Hackberry Canyon in the southwestern section of the 1.9- million-acre Grand Staircase-Escalante National Monument in Utah remains so enchantingly unspoiled it’s easy to forget you’re in the 21st century. And that’s the point of going there! While the hike is quite remote, the reward is a stunning narrow canyon, carved by a perennial stream, flanked by lush vegetation. If you go right now, there are also wildflowers.
Most hikers spend only one day here, traveling just a few miles upstream and returning. But backpacking in, so you can explore the canyons and side canons at your leisure, is well worth a couple of days. The entire canyon is 20.5 miles long. Experienced technical climbers can even make it a through hike, exiting through a slot canyon at Round Valley Draw, which adds 1.5 miles to the trip, and naturally requires arranging for somebody with motor transport to be waiting at that end.

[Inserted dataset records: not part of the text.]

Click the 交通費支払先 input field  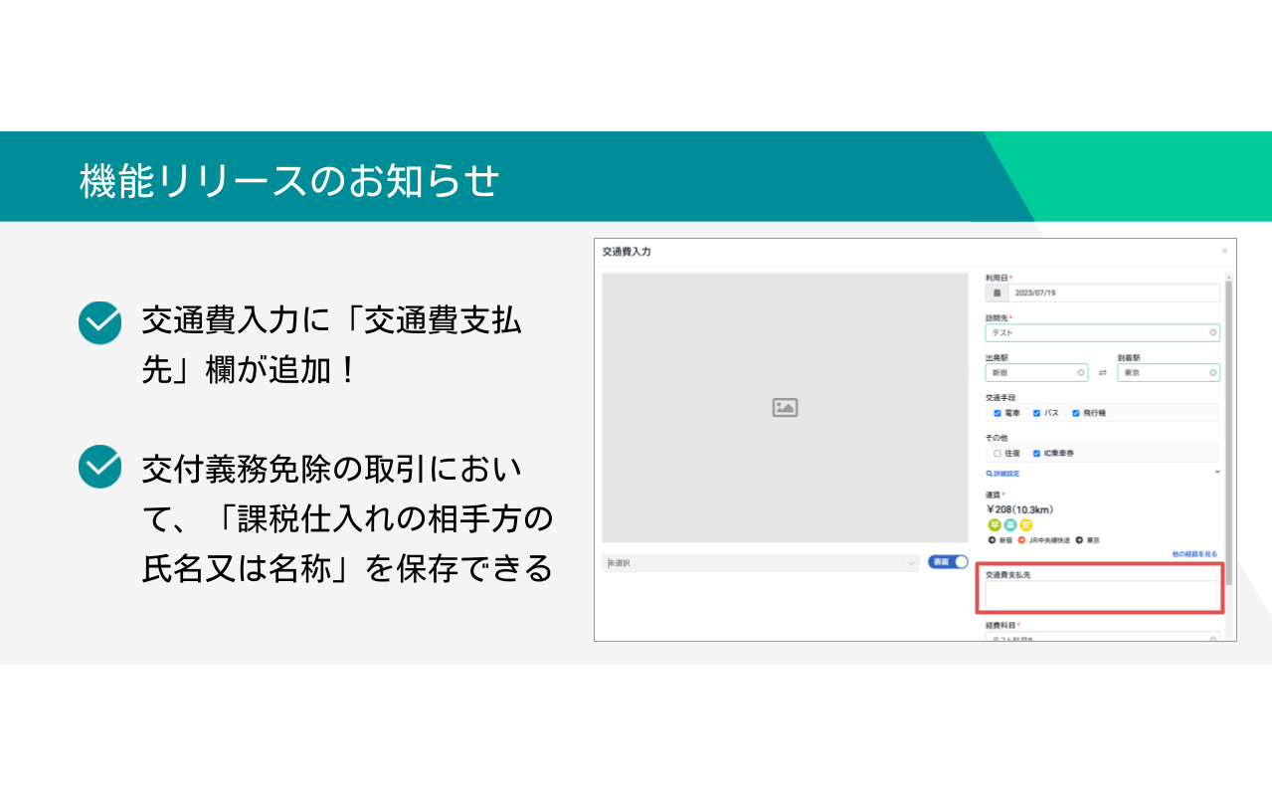(1102, 595)
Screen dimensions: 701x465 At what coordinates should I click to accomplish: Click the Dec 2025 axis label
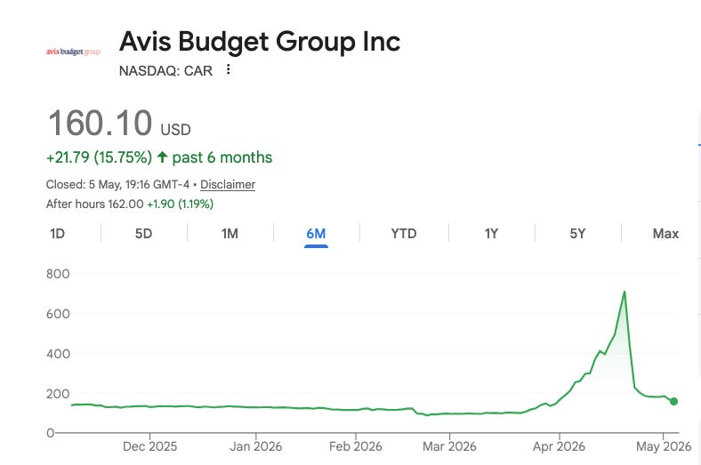coord(149,446)
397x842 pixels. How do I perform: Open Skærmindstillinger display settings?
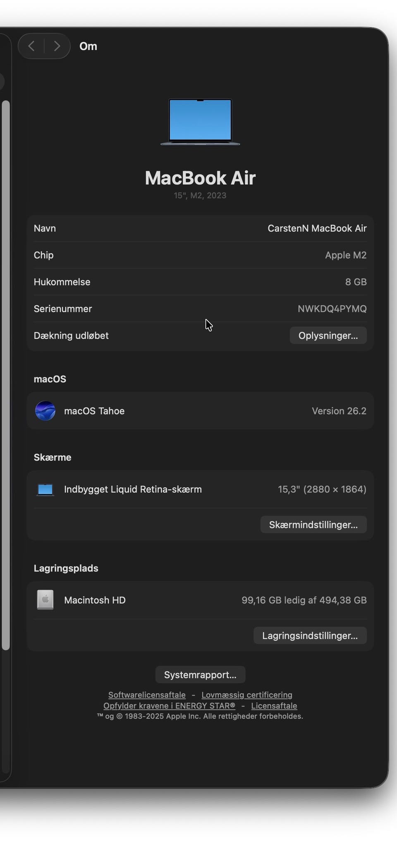click(313, 525)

At a trail head elevation of approximately 5,000 feet, temperatures are usually ideal this time of year, and will be again in the fall. From the parking area and trail head follow the worn path down about 30 yards into Cottonwood Wash and go right. Then, almost immediately, you’ll head west out of the wash and into the mouth of Hackberry Canyon.
The first quarter-mile of the canyon is usually dry unless there has been a recent rain. Thereafter, for the next 10 miles, you will find water — so much of it that you’ll often be walking in it, a few inches deep on a relatively sandy creek bottom. However, the upper canyon is dry, so backpackers must be sure to carry their own water. You’ll need to treat any water you take from the creek.

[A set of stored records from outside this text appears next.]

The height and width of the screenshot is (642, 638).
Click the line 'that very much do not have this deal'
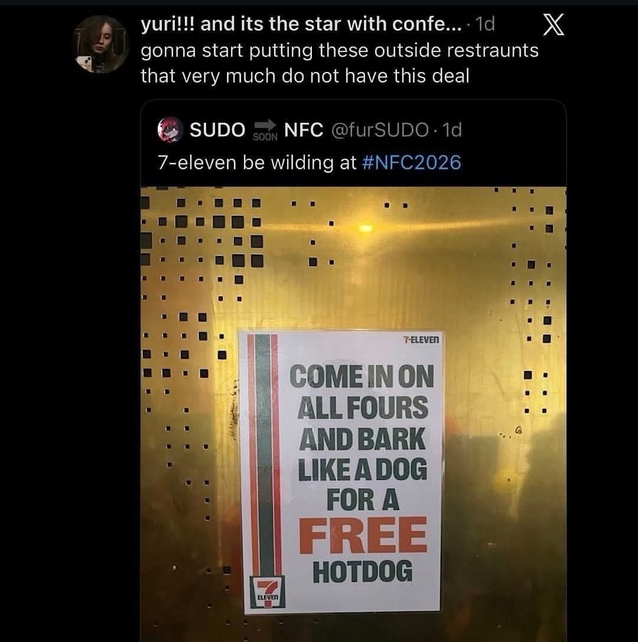[x=305, y=76]
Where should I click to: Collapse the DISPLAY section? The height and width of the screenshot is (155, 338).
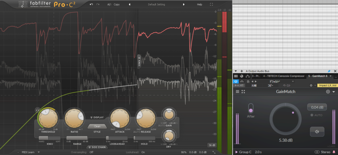(97, 117)
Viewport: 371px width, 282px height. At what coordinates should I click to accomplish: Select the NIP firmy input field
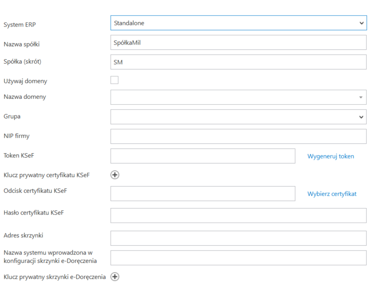[238, 136]
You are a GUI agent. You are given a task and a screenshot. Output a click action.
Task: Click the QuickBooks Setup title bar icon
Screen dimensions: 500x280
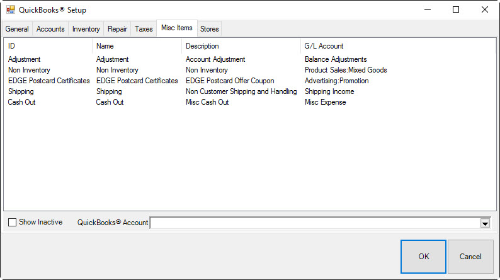11,10
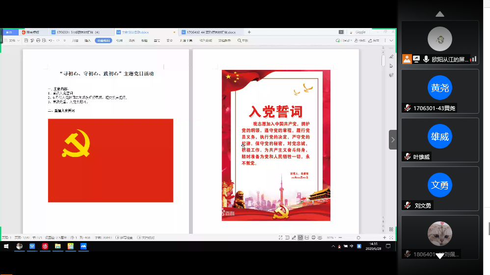Image resolution: width=490 pixels, height=275 pixels.
Task: Open the settings sliders icon in sidebar
Action: pyautogui.click(x=391, y=75)
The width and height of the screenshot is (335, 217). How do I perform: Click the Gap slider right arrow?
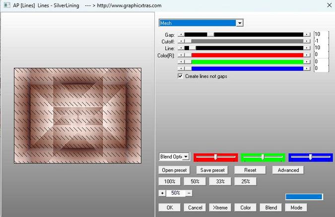tap(307, 35)
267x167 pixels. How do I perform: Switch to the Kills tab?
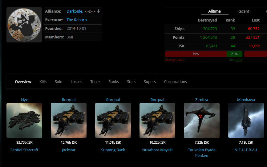pos(43,82)

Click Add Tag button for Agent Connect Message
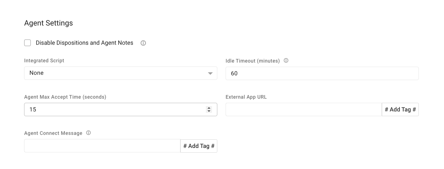point(199,146)
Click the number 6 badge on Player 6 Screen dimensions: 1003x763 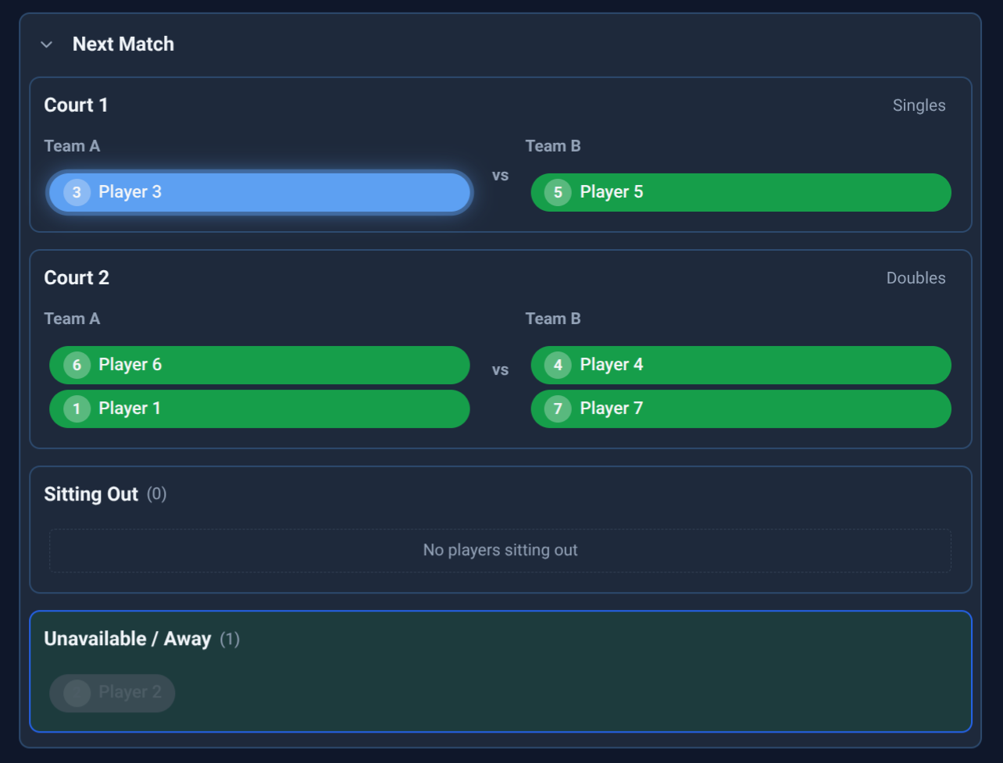76,365
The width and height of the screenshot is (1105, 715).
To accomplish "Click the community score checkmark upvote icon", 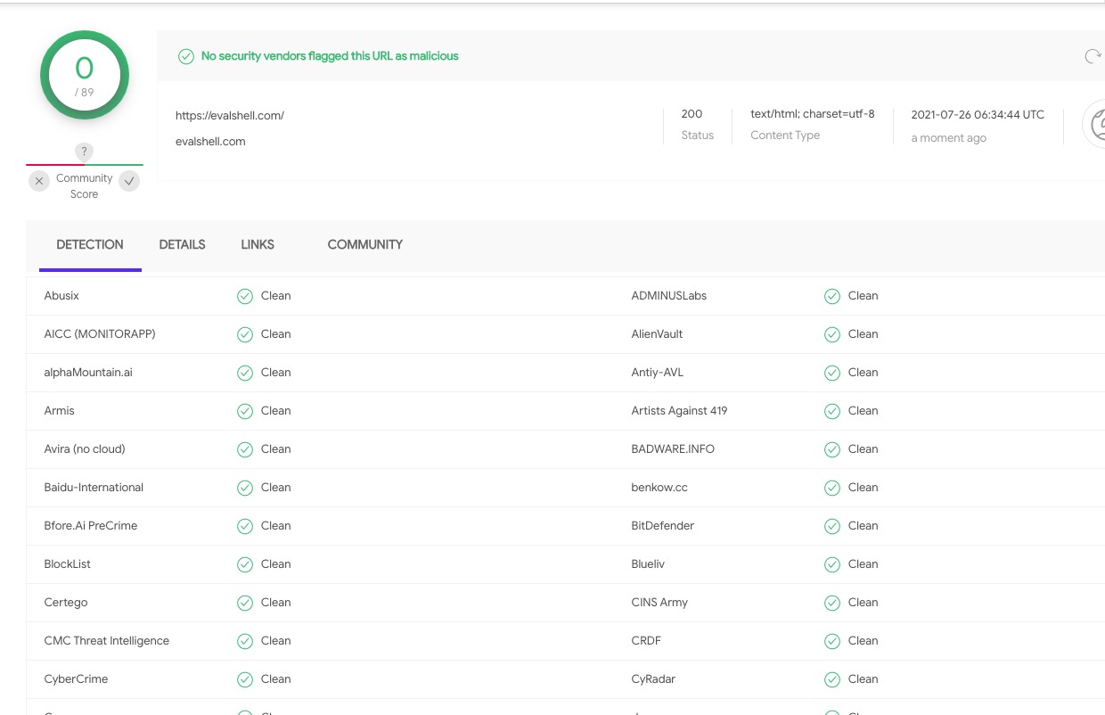I will (130, 181).
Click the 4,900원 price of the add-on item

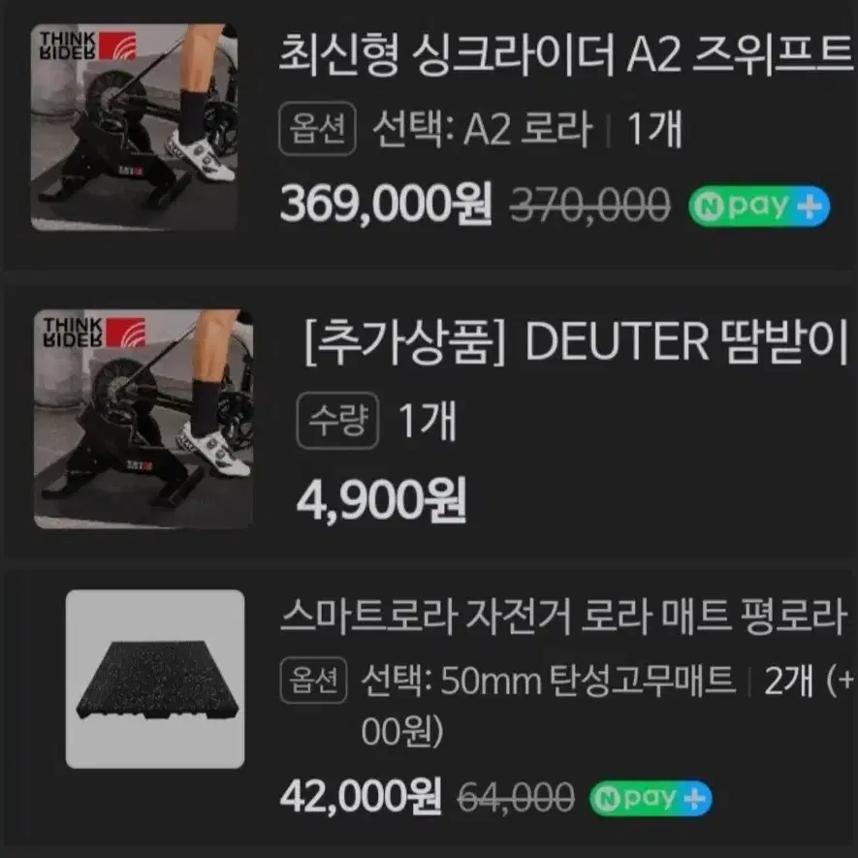(x=381, y=499)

The canyon is especially narrow in the first part of the hike, its walls only about 20 feet apart in some places. Yet these bright orange and red cliffs, of Kayenta and Navajo sandstone, rise some 100 feet high. On the canyon floor grow cottonwoods and box elders, and wildflowers can be found throughout May.
A good day trip destination might be Sam Pollock Arch in a side canyon, which splits off to your left about 2.75 miles upstream from the trail head. The arch was named for a rancher who grazed cattle here. This tributary has lots of boulders so be prepared for some rock scrambling.
From the confluence of the two drainages, walk upstream about one-half mile, where you’ll find a dryfall blocking any easy passage. The best way around it is to backtrack about 100 yards and head up to the right. Once you’ve bypassed the dryfall, you can just drop back down in the canyon. Travel about one mile farther, and you’ll find the arch.
Permits are not required for day hikes but you’ll need one for backpacking. You can self-permit at the trail head, but since most of you will be traveling from Nevada and driving through Kanab, Utah, stop in at the monument’s visitor center there. Besides the camping permit, the visitor center can provide you with maps and up-to-date information on weather and road conditions, which can be important. Open seven days a week, its spring and summer hours are 8 a.m to 4:30 p.m. Find it at 745 E. Highway 89, Kanab, Utah, 435-644-1300, or www.blm.gov/.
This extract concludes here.